[Opening Dataset content section]

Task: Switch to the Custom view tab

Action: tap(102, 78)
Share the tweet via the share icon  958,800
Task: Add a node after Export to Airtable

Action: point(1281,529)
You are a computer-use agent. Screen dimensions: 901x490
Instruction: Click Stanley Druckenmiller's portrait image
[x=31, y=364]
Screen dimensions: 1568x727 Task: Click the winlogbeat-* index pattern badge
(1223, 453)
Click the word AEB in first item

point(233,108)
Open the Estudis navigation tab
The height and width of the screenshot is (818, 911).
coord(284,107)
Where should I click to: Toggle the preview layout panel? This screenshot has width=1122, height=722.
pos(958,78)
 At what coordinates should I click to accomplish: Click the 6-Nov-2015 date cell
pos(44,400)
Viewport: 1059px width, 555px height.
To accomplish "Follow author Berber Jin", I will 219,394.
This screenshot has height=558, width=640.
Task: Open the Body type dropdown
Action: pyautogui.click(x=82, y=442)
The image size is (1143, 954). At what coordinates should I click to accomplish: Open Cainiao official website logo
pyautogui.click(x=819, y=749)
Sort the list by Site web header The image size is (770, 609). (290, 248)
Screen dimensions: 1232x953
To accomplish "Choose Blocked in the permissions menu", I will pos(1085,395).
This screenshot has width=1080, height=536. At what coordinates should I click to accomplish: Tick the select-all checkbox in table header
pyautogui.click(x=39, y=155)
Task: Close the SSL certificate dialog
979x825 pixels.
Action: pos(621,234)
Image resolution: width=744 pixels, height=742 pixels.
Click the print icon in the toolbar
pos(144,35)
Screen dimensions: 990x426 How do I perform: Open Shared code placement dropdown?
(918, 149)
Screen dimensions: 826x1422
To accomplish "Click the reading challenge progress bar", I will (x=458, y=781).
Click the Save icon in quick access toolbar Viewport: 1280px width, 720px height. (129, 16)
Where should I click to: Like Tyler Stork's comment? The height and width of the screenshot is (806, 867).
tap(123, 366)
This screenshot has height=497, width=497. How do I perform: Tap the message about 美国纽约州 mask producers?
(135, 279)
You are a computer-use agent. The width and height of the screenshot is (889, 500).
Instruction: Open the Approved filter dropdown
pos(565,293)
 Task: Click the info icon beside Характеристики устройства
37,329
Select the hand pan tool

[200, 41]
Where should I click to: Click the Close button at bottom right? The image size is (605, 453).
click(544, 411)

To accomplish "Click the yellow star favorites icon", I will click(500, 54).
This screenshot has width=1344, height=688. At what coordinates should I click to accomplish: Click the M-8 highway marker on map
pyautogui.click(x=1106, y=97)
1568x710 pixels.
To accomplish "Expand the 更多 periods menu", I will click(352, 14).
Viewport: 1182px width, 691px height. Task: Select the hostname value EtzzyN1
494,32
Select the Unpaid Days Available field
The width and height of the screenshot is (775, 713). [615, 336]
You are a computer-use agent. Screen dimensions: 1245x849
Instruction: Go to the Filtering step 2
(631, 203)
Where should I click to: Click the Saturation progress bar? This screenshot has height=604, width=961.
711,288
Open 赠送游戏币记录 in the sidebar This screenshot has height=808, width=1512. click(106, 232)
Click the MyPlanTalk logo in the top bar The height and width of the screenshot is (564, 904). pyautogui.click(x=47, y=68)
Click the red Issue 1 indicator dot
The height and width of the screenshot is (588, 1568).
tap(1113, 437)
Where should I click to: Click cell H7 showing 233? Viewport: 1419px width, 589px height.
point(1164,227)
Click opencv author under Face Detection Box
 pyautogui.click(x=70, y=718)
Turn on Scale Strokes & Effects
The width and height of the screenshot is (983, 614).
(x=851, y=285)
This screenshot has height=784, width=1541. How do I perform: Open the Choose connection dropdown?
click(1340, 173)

[Closing Dataset content section]

__Description of the task__.
Would you restate every record word for word?

__Expected output__.
Task: Switch to the Custom view tab

Action: tap(102, 78)
Share the tweet via the share icon  958,800
Task: Add a node after Export to Airtable

Action: point(1281,529)
You are a computer-use agent. Screen dimensions: 901x490
Instruction: Click Stanley Druckenmiller's portrait image
[x=31, y=364]
Screen dimensions: 1568x727 Task: Click the winlogbeat-* index pattern badge
(1223, 453)
Click the word AEB in first item

point(233,108)
Open the Estudis navigation tab
The height and width of the screenshot is (818, 911).
coord(284,107)
Where should I click to: Toggle the preview layout panel? This screenshot has width=1122, height=722.
pos(958,78)
 At what coordinates should I click to accomplish: Click the 6-Nov-2015 date cell
pos(44,400)
Viewport: 1059px width, 555px height.
To accomplish "Follow author Berber Jin", I will 219,394.
This screenshot has height=558, width=640.
Task: Open the Body type dropdown
Action: pyautogui.click(x=82, y=442)
The image size is (1143, 954). At what coordinates should I click to accomplish: Open Cainiao official website logo
pyautogui.click(x=819, y=749)
Sort the list by Site web header The image size is (770, 609). (290, 248)
Screen dimensions: 1232x953
To accomplish "Choose Blocked in the permissions menu", I will pos(1085,395).
This screenshot has width=1080, height=536. At what coordinates should I click to accomplish: Tick the select-all checkbox in table header
pyautogui.click(x=39, y=155)
Task: Close the SSL certificate dialog
979x825 pixels.
Action: pos(621,234)
Image resolution: width=744 pixels, height=742 pixels.
Click the print icon in the toolbar
pos(144,35)
Screen dimensions: 990x426 How do I perform: Open Shared code placement dropdown?
(918, 149)
Screen dimensions: 826x1422
To accomplish "Click the reading challenge progress bar", I will (x=458, y=781).
Click the Save icon in quick access toolbar Viewport: 1280px width, 720px height. (129, 16)
Where should I click to: Like Tyler Stork's comment? The height and width of the screenshot is (806, 867).
tap(123, 366)
This screenshot has height=497, width=497. How do I perform: Tap the message about 美国纽约州 mask producers?
(135, 279)
You are a computer-use agent. The width and height of the screenshot is (889, 500).
Instruction: Open the Approved filter dropdown
pos(565,293)
 Task: Click the info icon beside Характеристики устройства
37,329
Select the hand pan tool

[200, 41]
Where should I click to: Click the Close button at bottom right? The image size is (605, 453).
click(544, 411)

To accomplish "Click the yellow star favorites icon", I will click(500, 54).
This screenshot has width=1344, height=688. At what coordinates should I click to accomplish: Click the M-8 highway marker on map
pyautogui.click(x=1106, y=97)
1568x710 pixels.
To accomplish "Expand the 更多 periods menu", I will click(352, 14).
Viewport: 1182px width, 691px height. Task: Select the hostname value EtzzyN1
494,32
Select the Unpaid Days Available field
The width and height of the screenshot is (775, 713). [615, 336]
You are a computer-use agent. Screen dimensions: 1245x849
Instruction: Go to the Filtering step 2
(631, 203)
Where should I click to: Click the Saturation progress bar? This screenshot has height=604, width=961.
711,288
Open 赠送游戏币记录 in the sidebar This screenshot has height=808, width=1512. click(106, 232)
Click the MyPlanTalk logo in the top bar The height and width of the screenshot is (564, 904). pyautogui.click(x=47, y=68)
Click the red Issue 1 indicator dot
The height and width of the screenshot is (588, 1568).
tap(1113, 437)
Where should I click to: Click cell H7 showing 233? Viewport: 1419px width, 589px height.
point(1164,227)
Click opencv author under Face Detection Box
 pyautogui.click(x=70, y=718)
Turn on Scale Strokes & Effects
The width and height of the screenshot is (983, 614).
(x=851, y=285)
This screenshot has height=784, width=1541. How do I perform: Open the Choose connection dropdown?
click(1340, 173)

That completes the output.